Bloomberg News reports that the disputes over the rights, some of which are now in the hands of former government officials, add to investor concern that their investments in South Africa aren’t safe. The ruling African National Congress is preparing to discuss mine nationalisation at a September congress.

“These could be the first indications of a worrying trend,” said Chris Melville, an analyst at London’s Menas Associates. “The key question is whether the government looks to resolve this uncertainty and close the loopholes, or whether we begin to see politically connected individuals and companies systematically exploiting them.”

South Africa, which boasts the world’s biggest platinum and chrome deposits, is already struggling to attract foreign investment as laws to redress the inequalities of apartheid compel the sale of stakes in mines to black South Africans, increasing investment costs, says Bloomberg. Canada’s Fraser Institute, a research agency, ranks the country ahead of only the Democratic Republic of Congo and Zimbabwe in terms of the ease of mining exploration investment in Africa.

The ANC’s youth wing and labour unions, the groups that propelled Jacob Zuma to the presidency last year, are calling for the country’s citizens to benefit more from mineral resources, valued by Citigroup Inc. at more than US$2.5 trillion (R18.75 trillion). At stake is investment in an industry that employs 491 000 people and accounts for 5.2% of the country’s gross domestic product, according to Statistics South Africa.

The disputes have arisen as companies renew mining rights to comply with laws that stipulate targets for black ownership, the employment of black managers and women, and the economic development of communities near their operations.
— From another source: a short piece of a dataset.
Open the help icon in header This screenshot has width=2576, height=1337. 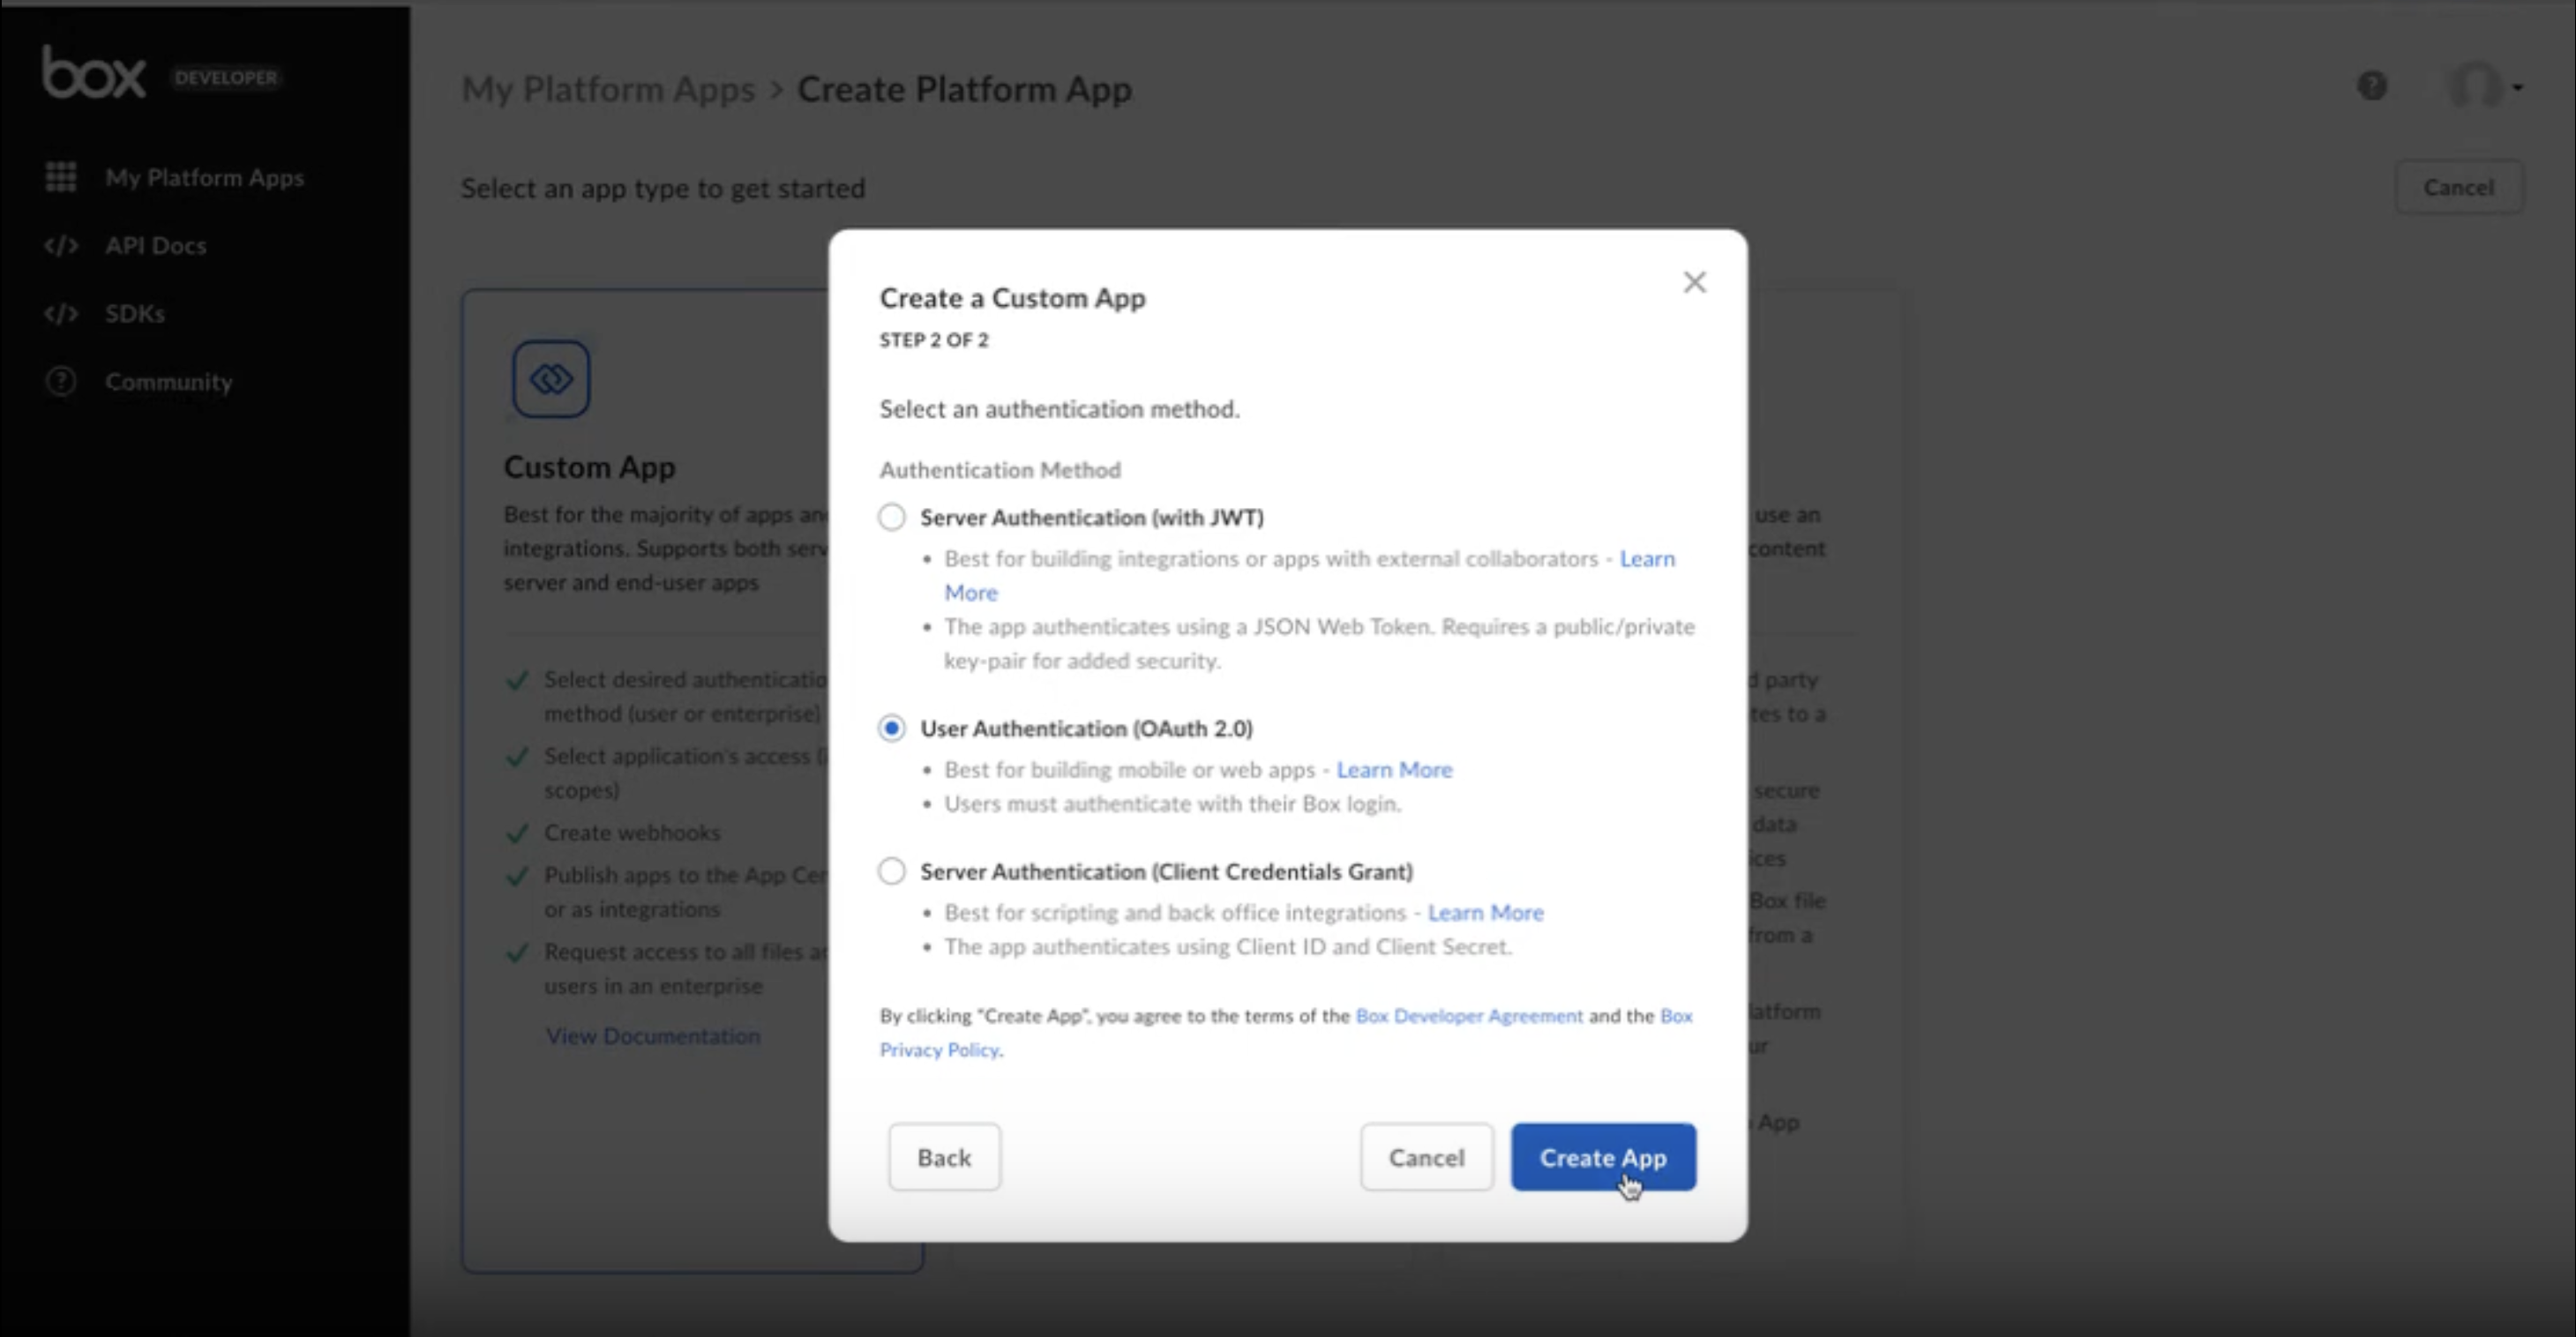[x=2372, y=86]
They form part of legislation designed to compensate for the use of cheap black labour during white rule in the country’s mining industry.

“It’s a piece of legislation that’s still being tested in application,” said Sandile Nogxina, director general of the government’s Department of Mineral Resources, in an interview. “I don’t believe it should frighten investors away as we have courts of law in the country to deal with disputes.”